The 1981 Baltimore Colts season was the 29th season for the team in the National Football League (NFL). The Colts finished the NFL's 1981 season with a record of 2 wins and 14 losses, finishing in a tie with the New England Patriots for both last place in their division, the AFC East, and the worst record in the league. However, by virtue of beating the Patriots for their only two wins of the season, the Colts finished ahead of New England on a tiebreaker. Those wins came in the first and last weeks of the season, as the Colts lost their other fourteen games consecutively. They won those 2 games by a combined 3 points.

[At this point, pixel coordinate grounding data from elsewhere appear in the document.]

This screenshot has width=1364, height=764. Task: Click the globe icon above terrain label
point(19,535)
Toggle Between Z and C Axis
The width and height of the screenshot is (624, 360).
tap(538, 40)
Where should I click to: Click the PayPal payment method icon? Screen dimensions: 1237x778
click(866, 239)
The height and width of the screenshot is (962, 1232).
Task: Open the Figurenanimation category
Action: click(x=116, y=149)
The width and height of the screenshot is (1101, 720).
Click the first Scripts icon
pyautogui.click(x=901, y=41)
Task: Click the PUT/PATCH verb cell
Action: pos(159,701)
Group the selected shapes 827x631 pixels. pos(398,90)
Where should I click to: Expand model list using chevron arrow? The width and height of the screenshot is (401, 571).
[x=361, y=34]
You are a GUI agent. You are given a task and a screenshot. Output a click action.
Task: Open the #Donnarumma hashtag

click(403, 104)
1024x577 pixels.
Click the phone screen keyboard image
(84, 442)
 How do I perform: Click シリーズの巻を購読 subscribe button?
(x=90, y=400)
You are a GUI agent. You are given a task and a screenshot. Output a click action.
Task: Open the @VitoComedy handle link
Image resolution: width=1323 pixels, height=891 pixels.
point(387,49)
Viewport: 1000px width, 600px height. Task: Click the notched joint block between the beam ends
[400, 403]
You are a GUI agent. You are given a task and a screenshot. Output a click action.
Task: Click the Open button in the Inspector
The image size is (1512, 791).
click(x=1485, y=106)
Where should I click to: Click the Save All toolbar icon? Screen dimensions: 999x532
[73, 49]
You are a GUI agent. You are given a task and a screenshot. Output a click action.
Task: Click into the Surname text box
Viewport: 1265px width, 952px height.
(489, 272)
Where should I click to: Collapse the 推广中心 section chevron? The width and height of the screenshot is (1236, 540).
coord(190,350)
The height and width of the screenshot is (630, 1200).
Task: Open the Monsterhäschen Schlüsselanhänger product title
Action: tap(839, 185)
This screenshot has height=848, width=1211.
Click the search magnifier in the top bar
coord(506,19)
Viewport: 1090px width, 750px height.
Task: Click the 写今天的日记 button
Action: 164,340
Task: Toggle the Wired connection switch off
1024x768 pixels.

The Colts’ defense had one of the worst seasons in NFL history, setting records for points (533) and yards (6,793) allowed. (The points record was later surpassed by the 2024 Carolina Panthers, who allowed 534 in a 17-game season. The yardage record was later surpassed by the 2012 New Orleans Saints, who allowed 7,042.) The Colts gave up more than twice as many points as they scored (259). Conversely, the Patriots, with whom they were tied in the AFC East, only gave up 48 more points than they scored. The Colts’ pass defense surrendered a staggering 8.19 yards-per-dropback, the most surrendered by any team in NFL history.

The Colts’ -274 point differential (points scored vs. points allowed) is the second-worst since the 1970 merger, second only to the 1976 expansion Tampa Bay Buccaneers, who finished 0–14 (ironically, the next year's Colts team went winless as well). The 1981 Colts are the first of only two NFL teams since 1940 to suffer eleven losses in a season during which they never had a lead. The Colts allowed 40 points in 4 separate games during the season (including 3 games in a row from weeks 6-8), which is still an NFL record. According to Football Outsiders, they have the worst overall defense and passing defense in their ranking's history.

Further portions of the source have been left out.